Eve Enterprises started life as a booth in Beijing’s Xidan district, now it is a leading Chinese fashion company creating luxury menswear collections, it was faced with the formidiable task of reimagining the Mao suit for President Hu Jintao to wear at the PRC’s 60th anniversary celebrations. Eves’ success with the suit, a clever mixture of traditional and modern helped bring updated versions of the Mao suit back into fashion across the country. The company now operates over 500 stores in China and is looking abroad to expand, it was the first Chinese brand to show at London Collections: Men; and is partnering with local chains to bring its collections to Europe.
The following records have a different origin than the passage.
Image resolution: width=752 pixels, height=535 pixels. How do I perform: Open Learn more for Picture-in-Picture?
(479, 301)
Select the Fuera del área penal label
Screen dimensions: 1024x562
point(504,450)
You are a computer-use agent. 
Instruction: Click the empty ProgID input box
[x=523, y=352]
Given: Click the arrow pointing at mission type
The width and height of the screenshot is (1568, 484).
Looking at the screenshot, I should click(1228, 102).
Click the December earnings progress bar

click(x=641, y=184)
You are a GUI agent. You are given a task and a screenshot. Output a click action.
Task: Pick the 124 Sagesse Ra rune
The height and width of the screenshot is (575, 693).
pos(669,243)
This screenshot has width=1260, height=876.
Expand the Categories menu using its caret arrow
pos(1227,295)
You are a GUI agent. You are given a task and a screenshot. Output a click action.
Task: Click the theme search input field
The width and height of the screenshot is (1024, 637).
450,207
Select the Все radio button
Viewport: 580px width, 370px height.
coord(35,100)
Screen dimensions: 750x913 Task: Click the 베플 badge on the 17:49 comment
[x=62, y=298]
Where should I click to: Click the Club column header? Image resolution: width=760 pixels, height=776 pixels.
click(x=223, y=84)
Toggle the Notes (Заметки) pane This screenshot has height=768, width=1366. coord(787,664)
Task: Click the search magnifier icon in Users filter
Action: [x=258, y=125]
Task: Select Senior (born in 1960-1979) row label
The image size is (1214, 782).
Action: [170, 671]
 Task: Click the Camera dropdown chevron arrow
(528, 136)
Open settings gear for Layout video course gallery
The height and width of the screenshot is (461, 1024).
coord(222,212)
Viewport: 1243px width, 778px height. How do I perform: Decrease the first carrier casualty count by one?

If Eve Enterprises manages to crack Western markets it will be proof a creative Chinese firm can be a success in the West and help move the country away from its image as a low cost, poor quality clothing supplier.

Five Year Plan

One of the Chinese governments’ objectives in its latest five year plan is to increase the country’s clout in the area of “creative industries”, these are increasingly viewed as the lynchpin of successful world class cities such as London and Paris, which are held in high regard not thanks to their manufacturing ability, shipping tonnages or population, but their ability to produce creative output, whether that be television, film, fashion, architecture, design or fine art. This not only produces “high value added” wealth for the city, but also attracts the young, talented, creative people which give these places that indefinable “buzz” which makes them attractive to live in.

Soft Power

For all their success Shanghai and Beijing remain too polluted and industrial to match their western rivals, yet. That could change quickly however as Shanghai in particular encourages and allows its creative sector to develop fast. These efforts could allow China to project its creative industries as an international money spinner, but also its “soft power” more effectively abroad. The popularity of Chinese cultural products, could in theory make it a more attractive country to outsiders. But many observers believe that China’s one party, repressive political system will preclude it from ever becoming a true power in this regard.